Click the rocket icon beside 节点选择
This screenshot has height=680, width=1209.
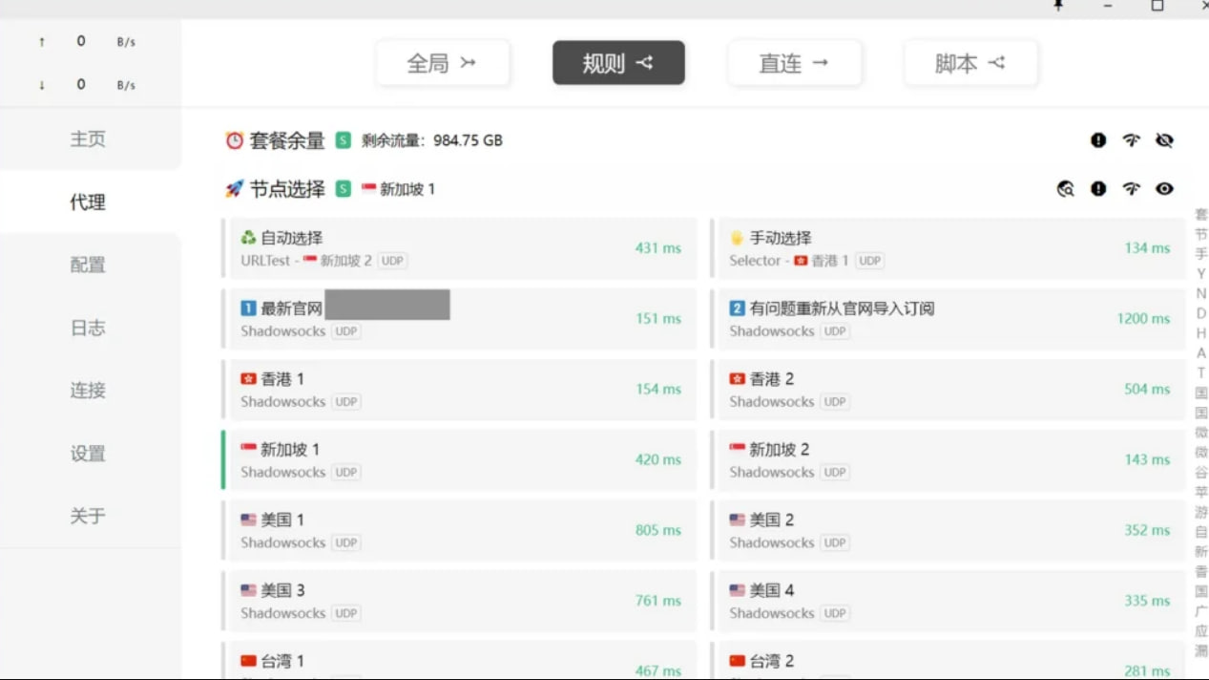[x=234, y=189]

...

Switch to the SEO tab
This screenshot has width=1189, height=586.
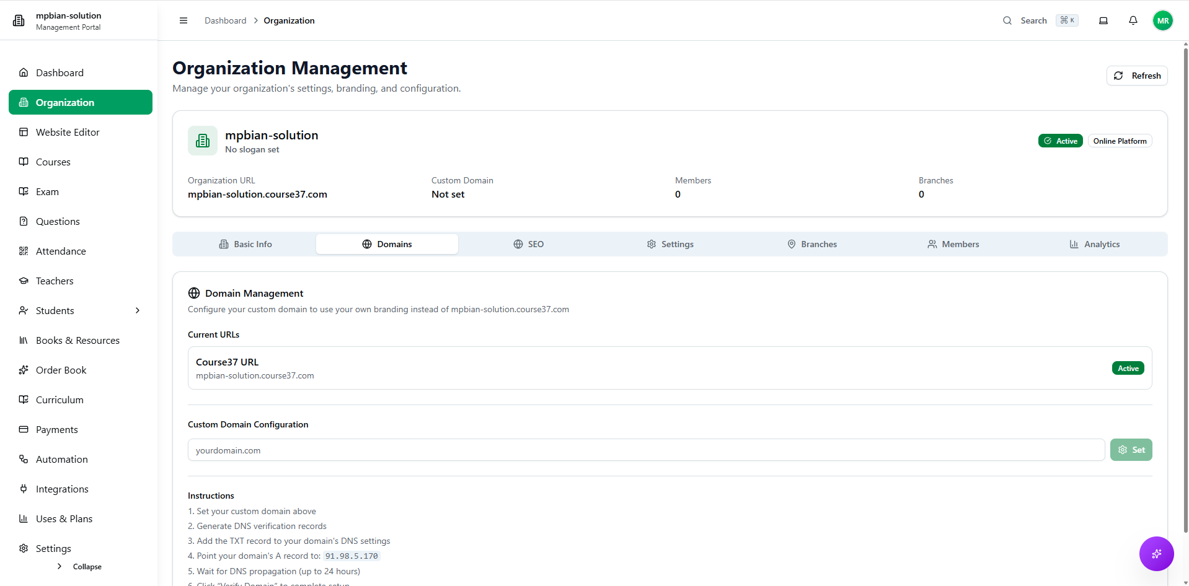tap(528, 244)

__YOUR OBJECTIVE__
Repeat the entries word for word, from the line with "Click the rocket icon beside 节点选择" up to and including the line with "[x=234, y=189]". Leave the pictures out of your answer.

__OUTPUT OF THE TASK__
Click the rocket icon beside 节点选择
This screenshot has height=680, width=1209.
[x=234, y=189]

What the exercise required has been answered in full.